Different teams worked on both sets of emails and they had different goals so they wanted to separate them. Here’s how to do it:
1. Access Channel Groups: Navigate to the Admin section of your GA4 property. Under the “Data Display” column, click on “Channel Groups.”
- Create a New Group: You can either start from scratch or create a copy of the default group. It’s quicker and easier to copy the default group
- Edit or Add Channels
- You’ll see a list of existing channels within the group.
- To edit a channel, click on it and modify the conditions.
- To add a new channel, click “Add new channel” and give it a name. I’ve named my channel “Marketing Emails”).
- Define Channel Conditions
- Click “Add condition group” to define the criteria for assigning traffic to this channel. You can combine multiple conditions using AND/OR logic.
- Select the dimensions (e.g., source, medium, campaign name) and their corresponding values to determine which traffic falls into this channel.
- Marketing emails in my example all have their medium tagged as ‘email’ and contain the term ‘mkt’ in their campaign name.
- Save and Reorder
- Click “Save channel” after defining the conditions.
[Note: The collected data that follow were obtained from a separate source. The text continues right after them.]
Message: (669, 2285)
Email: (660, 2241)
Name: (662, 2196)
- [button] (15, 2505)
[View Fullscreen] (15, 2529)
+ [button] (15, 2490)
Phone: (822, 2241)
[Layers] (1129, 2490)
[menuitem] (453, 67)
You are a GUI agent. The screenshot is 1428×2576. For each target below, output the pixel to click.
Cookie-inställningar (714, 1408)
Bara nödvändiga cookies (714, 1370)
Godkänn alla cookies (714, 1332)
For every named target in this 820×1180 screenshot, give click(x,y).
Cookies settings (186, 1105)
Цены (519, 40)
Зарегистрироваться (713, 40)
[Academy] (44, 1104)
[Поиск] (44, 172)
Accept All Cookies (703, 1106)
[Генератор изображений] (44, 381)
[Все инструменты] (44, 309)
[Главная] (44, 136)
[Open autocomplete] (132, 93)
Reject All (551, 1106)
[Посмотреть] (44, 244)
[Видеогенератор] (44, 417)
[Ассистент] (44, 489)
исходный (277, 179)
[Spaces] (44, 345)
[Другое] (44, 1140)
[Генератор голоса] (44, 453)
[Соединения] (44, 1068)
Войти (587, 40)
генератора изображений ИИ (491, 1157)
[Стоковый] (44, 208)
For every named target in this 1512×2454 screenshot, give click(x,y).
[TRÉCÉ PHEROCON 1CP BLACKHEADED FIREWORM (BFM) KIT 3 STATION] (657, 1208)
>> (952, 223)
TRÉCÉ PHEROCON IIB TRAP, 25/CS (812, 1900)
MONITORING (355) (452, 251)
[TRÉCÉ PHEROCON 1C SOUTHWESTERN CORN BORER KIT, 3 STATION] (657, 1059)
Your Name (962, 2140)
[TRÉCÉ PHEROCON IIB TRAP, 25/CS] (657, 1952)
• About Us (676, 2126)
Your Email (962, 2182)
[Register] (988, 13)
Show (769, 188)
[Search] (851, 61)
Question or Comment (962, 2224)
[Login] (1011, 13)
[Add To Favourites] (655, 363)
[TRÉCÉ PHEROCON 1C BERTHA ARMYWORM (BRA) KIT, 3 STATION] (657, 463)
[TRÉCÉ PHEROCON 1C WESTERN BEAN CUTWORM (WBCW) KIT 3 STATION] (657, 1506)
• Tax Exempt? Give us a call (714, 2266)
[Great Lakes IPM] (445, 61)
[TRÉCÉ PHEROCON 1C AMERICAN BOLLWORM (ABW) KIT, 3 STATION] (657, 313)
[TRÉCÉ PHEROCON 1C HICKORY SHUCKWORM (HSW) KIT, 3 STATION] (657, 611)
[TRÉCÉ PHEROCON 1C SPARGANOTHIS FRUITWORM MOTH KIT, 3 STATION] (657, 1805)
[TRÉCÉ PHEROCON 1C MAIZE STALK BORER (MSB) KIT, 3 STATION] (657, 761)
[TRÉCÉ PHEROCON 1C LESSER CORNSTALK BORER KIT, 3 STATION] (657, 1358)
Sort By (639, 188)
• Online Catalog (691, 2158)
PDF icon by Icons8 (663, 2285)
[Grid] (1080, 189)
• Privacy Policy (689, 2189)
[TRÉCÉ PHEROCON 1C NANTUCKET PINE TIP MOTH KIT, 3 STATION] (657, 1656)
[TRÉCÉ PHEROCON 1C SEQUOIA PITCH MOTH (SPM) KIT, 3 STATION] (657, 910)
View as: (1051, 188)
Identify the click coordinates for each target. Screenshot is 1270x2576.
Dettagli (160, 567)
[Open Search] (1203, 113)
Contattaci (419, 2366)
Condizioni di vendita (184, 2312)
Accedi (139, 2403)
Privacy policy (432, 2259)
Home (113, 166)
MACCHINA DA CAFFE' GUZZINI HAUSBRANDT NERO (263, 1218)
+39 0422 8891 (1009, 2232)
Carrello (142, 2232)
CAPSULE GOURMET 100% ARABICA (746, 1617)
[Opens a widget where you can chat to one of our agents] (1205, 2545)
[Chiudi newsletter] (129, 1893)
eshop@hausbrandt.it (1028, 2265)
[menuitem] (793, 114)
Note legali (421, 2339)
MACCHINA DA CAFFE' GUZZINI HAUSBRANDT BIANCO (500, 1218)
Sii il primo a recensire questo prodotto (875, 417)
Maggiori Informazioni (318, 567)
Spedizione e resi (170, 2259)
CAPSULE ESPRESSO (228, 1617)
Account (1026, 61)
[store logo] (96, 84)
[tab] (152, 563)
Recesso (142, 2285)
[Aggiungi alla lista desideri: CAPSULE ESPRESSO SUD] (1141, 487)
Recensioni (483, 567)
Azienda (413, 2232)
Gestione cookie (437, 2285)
- You can reorder the channels within the group by clicking “Reorder” and dragging them to your desired position. The order determines which channel definition takes priority when classifying traffic.
- After I created another channel group for system emails I reordered my list and put both ‘Marketing Emails’ and ‘Product Emails’ above ‘Email’.
- If ‘Email’ stayed higher I would never see values for Marketing Emails and Product Emails in the reports. The more general ‘Email’ would take priority by being higher.
- I didn’t want to delete ‘Email’ in case some email traffic didn’t fit into ‘Marketing Emails’ or ‘Product Emails’.
Order in channels is important. I mentioned this above but it’s worth repeating. When a user visits your website, Google tries to map the source of the visitor to a channel group in the order you have set. So, if Email is your first channel, and the user falls in the Email category, the other rules are not evaluated for that visit. Even if they fall into other categories. Whichever channel is matched first will be applied to your traffic.
How to See Custom Channel Groups in the Reports
There are two ways to see your custom channel groups in the reports.
- Setting your default (primary) channel group
You can set your custom channel as “primary” in Channel groups. Now your reports will all default to that channel group.
- Changing channel groups in reports
Alternatively, navigate to either User acquisition or Traffic acquisition, and add your custom channel. Click on the primary dimension drop-down:
Select your custom channel grouping from the list:
Channel Groups in GA4 - Behaviour and Limitations
Unlike a lot of other data in GA, channel groups are not permanent and they work on historic data. You can make a grouping today and it works on past data. You can edit that grouping tomorrow and it too will apply to past data.
Channel groups have some limitations:
- Unlike Universal Analytics, you cannot use landing pages as a source in conditions in GA4. Landing page was a useful way to split up Organic traffic so it’s a loss to not have them in GA4.
- Standard properties can only have 3 groups. The default group and a maximum of 2 more.
- You can create only 25 channels within each group.
Conclusion
Channel groupings in GA4 help you categorize your website traffic in a way that makes the most sense to you. They’re easy to create and modify. If the default channel grouping doesn’t work for you, you can set your custom group as the default.